When machines rule, should humans object?
HUBweek panel considers implications of wider AI role in decision-making
What if the algorithm is racist?
As computers shift from being helpmates that tackle the drudgery of dense calculations and data handling to smart machines informing decisions, their potential for bias is increasingly an area of concern.
The algorithms aiding such decisions are complex, their inputs myriad, and their inner workings often proprietary information of the companies that create them. These factors can leave the human waiting on bail or a bank loan in the dark.
Experts gathered at Harvard Law School to examine the potential for bias as our decision-making intelligence becomes ever more artificial. The panel, “Programming the Future of AI: Ethics, Governance, and Justice,” was held at Wasserstein Hall as part of HUBweek, a celebration of art, science, and technology sponsored by Harvard, the Massachusetts Institute of Technology, Massachusetts General Hospital, and The Boston Globe.
Christopher Griffin, research director of the Law School’s Access to Justice Lab, described pretrial detention systems that calculate a person’s risk of flight or committing another crime — particularly a violent crime — in making bail recommendations. A well-functioning system, Griffin said, can potentially reduce racial and ethnic disparities in how bail is awarded, as well as disparities from jurisdiction to jurisdiction.

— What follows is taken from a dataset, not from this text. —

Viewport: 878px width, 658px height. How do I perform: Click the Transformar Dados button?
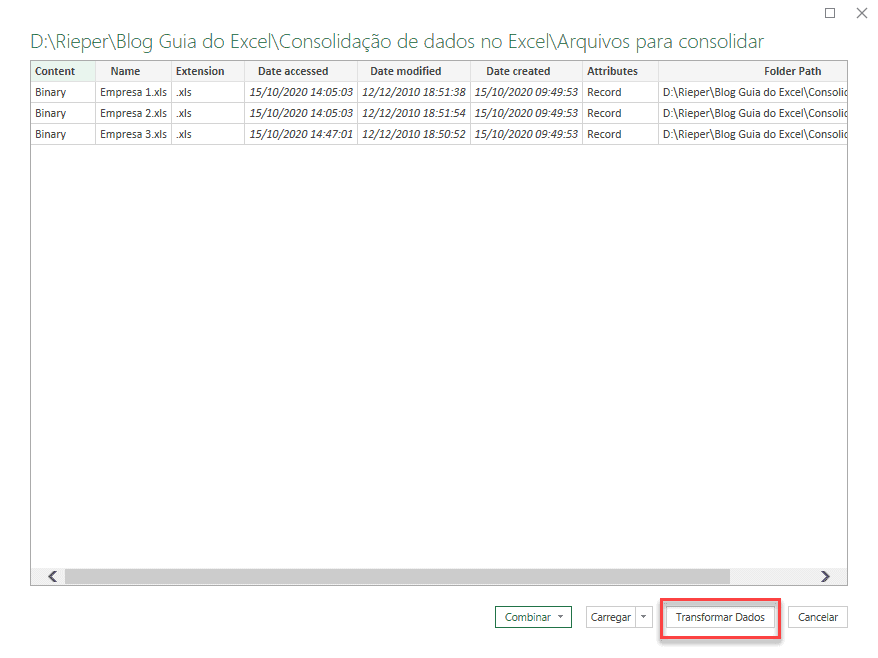(x=720, y=617)
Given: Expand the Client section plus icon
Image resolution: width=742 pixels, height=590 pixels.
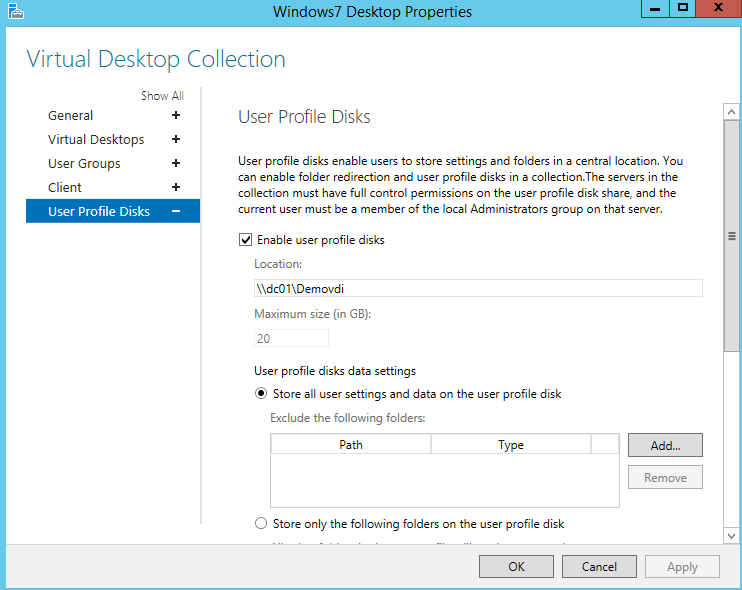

Jonathan Zittrain, the George Bemis Professor of International Law and faculty chair of the Berkman Klein Center for Internet & Society, which sponsored the event, said the danger of these systems is that the output of even a well-designed algorithm becomes biased when biased data is used as an input.
As an example, Zittrain said any arrest is at least partly a function of decisions by the arresting officer. If that officer is biased and makes an arrest that another officer might not make, then the arrest record can introduce bias into a system.
Also, some systems use input from interviews conducted with the accused. Though questions are standardized to increase objectivity, they can be influenced by the quality of the interview. An unclear answer scored in one way or another can make the difference between a person being detained or going free on bail, Zittrain noted.
Berkman Klein co-director Margo Seltzer, Herchel Smith Professor of Computer Science at the John A. Paulson School of Engineering and Applied Sciences, said her main concern is transparency. Any decision — a loan rejection, for example — should be explainable in plain language, she said.
But the process behind such decisions can be extremely complex and defy easy explanation, according to Cynthia Dwork, Gordon McKay Professor of Computer Science. No less an issue is that private companies value their privacy.
One response, Zittrain said, would be to pass on private contractors who want to keep the inner workings of their products secret. Though hiring a developer to write voting machine software, for example, might be too expensive for a single town or county, regional pacts are a possible solution, particularly in a situation in which accuracy and openness are the highest priorities.
“I don’t know how you would want this farmed out instead of building it in house,” Zittrain said. “I have yet to hear an argument why we would possibly want this to be at arm’s length, particularly if contractors will be able to claim that it’s proprietary.”